Mes goûts et mes couleurs


Emmène-moi au bout du monde !... - Blaise Cendrars

Publié par Thierry L. sur 6 Mai 2023, 19:13pm

Catégories : #Lu

Pauvre Blaise ! J'ai relu ton ultime roman tiraillé entre admiration et consternation... Les années ne font rien à l'affaire.

Tirant parti des indiscrétions surie de ta Raymone, tu as imaginé les aventures rocambolesques d'une vieille théâtreuse cabotine et nymphomane.

Teresa Espinosa brûle ses dernières cartouches en transcendant par son seul talent la pièce médiocre du falot Guy de Montauriol. Roman à clefs -dont tu interdis, précaution aberrante, au lecteur de tourner les serrures- on y reconnait* une faramineuse Marguerite Moreno, un Louis Jouvet pisse-froid, un touchant Christian Bérard et quelques autres silhouettes d'une époque révolue.
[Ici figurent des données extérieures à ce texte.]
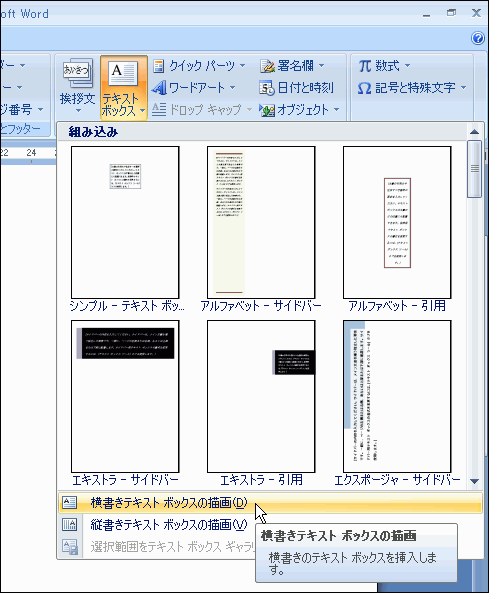Select the エキストラ - 引用 thumbnail
Viewport: 489px width, 593px height.
tap(261, 396)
Pas vraiment nostalgique, l'on sent bien que tu règles de vieux comptes dérisoires : tes portraits-charges suintent d'une méchanceté inédite chez toi. 

L'ouverture du roman est d'une salacité confondante et indigne de toi. Tu patauges dans l'ignoble en décrivant les amours tarifées et sadomasochistes de ta comédienne décatie avec un légionnaire bas du front surnommé Vérole (tout est dit). Cette prose faisandée -venant du Blaise que je chéris- m'a navré.
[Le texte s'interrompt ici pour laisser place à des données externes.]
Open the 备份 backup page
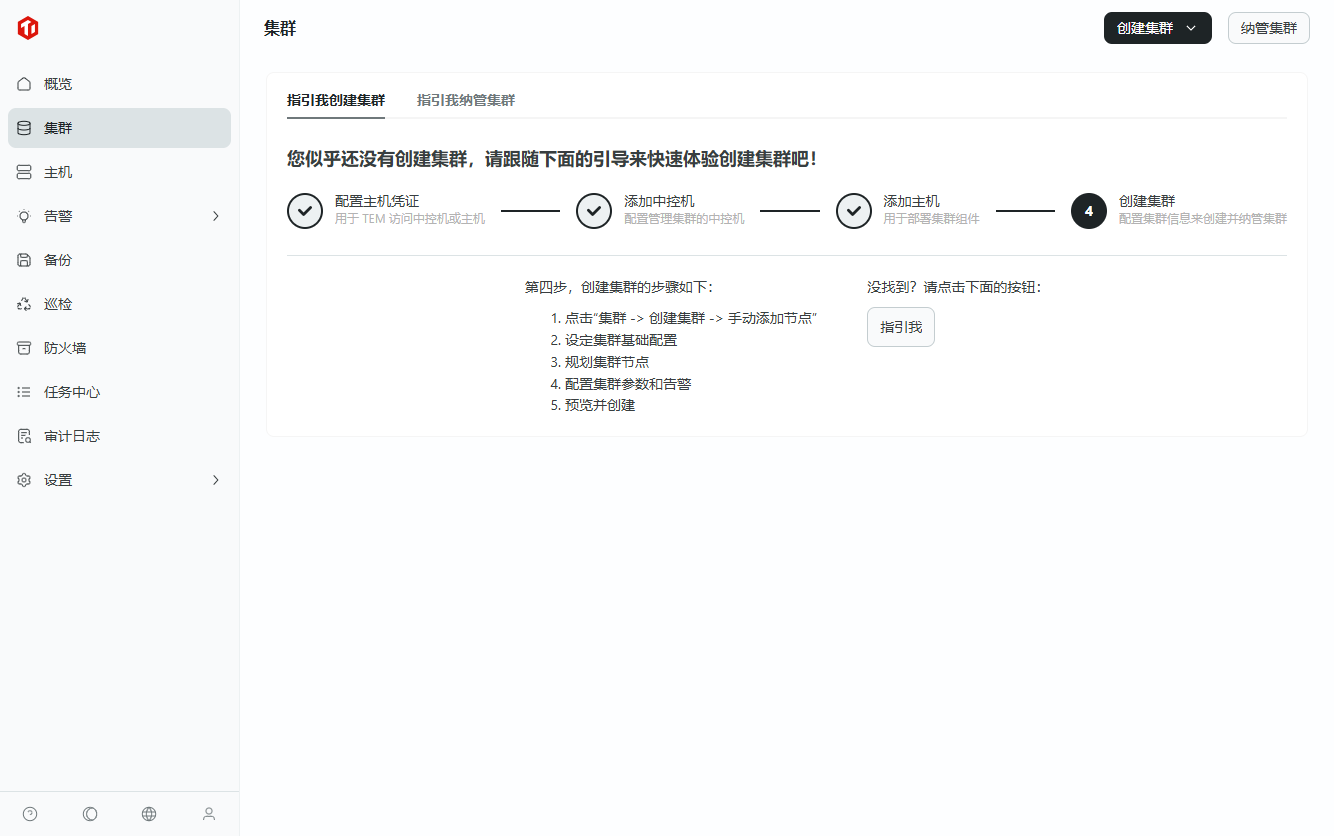coord(58,260)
D'autre part, ton récit part dans tous les sens. Que tu l'assaisonnes de péripéties policières (meurtre, enquête et interrogatoires), de rencontres piquantes (une Vénus phocomélique, un mercenaire reclus derrière ses paupières tatouées...) ou de dialogues survoltés, rien ne fonctionne vraiment : ta mécanique tourne à vide. Tu as beau multiplier les périodes alambiquées, les envolées lyriques et les sentences cendrarsiennes, peu me chaut !

Heureusement ton sens de l'anecdote, de l'étrange fascinant et du beau bizarre regimbe dans cette dégringolade et l'on retrouve ta faconde incomparable à de nombreux (mais trop rares) moments. Lorsque tes personnages revisitent leurs souvenirs, évoquent un épisode singulier ou partagent des confidences saugrenues, je retrouve le Cendrars qui me subjugue avec sa géniale fantaisie, méli-mélo de mensonges véridiques et de vérités illusoires.

Triste rejeton d'un écrivain vieillissant (cette gésine difficile te vaudra ta première attaque cérébrale), ton piteux avorton relève davantage, à mes yeux, de la tératologie que de ta poétique.

N'en parlons plus, divin rhapsode, et bourlinguons encore... encore... et encore.